Copy each entry below exactly as it reads.

★ ★ ★ ★ ★ ★ ★

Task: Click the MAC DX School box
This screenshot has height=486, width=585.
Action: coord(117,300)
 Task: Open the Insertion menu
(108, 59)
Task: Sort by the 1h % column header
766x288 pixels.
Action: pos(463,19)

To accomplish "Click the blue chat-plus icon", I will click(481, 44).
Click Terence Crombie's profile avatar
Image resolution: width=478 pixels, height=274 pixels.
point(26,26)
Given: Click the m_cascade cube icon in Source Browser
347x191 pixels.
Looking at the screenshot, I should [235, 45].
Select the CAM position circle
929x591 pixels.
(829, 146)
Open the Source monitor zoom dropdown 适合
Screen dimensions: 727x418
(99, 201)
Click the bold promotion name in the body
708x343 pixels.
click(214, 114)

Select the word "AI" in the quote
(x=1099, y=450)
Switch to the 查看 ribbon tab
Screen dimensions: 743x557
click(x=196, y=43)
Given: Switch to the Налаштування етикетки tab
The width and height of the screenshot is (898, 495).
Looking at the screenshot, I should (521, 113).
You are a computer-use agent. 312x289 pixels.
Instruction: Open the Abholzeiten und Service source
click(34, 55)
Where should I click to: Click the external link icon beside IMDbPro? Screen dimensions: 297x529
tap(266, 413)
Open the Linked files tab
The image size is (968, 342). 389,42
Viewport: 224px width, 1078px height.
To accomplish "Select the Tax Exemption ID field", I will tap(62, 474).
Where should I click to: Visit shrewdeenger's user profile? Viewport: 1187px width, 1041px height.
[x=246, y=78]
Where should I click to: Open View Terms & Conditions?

★ ★ ★ ★ ★ ★ ★

TASK RESPONSE –
Task: Click the MAC DX School box
This screenshot has height=486, width=585.
Action: coord(117,300)
 Task: Open the Insertion menu
(108, 59)
Task: Sort by the 1h % column header
766x288 pixels.
Action: pos(463,19)

To accomplish "Click the blue chat-plus icon", I will click(481, 44).
Click Terence Crombie's profile avatar
Image resolution: width=478 pixels, height=274 pixels.
point(26,26)
Given: Click the m_cascade cube icon in Source Browser
347x191 pixels.
Looking at the screenshot, I should [235, 45].
Select the CAM position circle
929x591 pixels.
(829, 146)
Open the Source monitor zoom dropdown 适合
Screen dimensions: 727x418
(99, 201)
Click the bold promotion name in the body
708x343 pixels.
click(214, 114)

Select the word "AI" in the quote
(x=1099, y=450)
Switch to the 查看 ribbon tab
Screen dimensions: 743x557
click(x=196, y=43)
Given: Switch to the Налаштування етикетки tab
The width and height of the screenshot is (898, 495).
Looking at the screenshot, I should (521, 113).
You are a computer-use agent. 312x289 pixels.
Instruction: Open the Abholzeiten und Service source
click(34, 55)
Where should I click to: Click the external link icon beside IMDbPro? Screen dimensions: 297x529
tap(266, 413)
Open the Linked files tab
The image size is (968, 342). 389,42
Viewport: 224px width, 1078px height.
To accomplish "Select the Tax Exemption ID field", I will tap(62, 474).
Where should I click to: Visit shrewdeenger's user profile? Viewport: 1187px width, 1041px height.
[x=246, y=78]
Where should I click to: Open View Terms & Conditions?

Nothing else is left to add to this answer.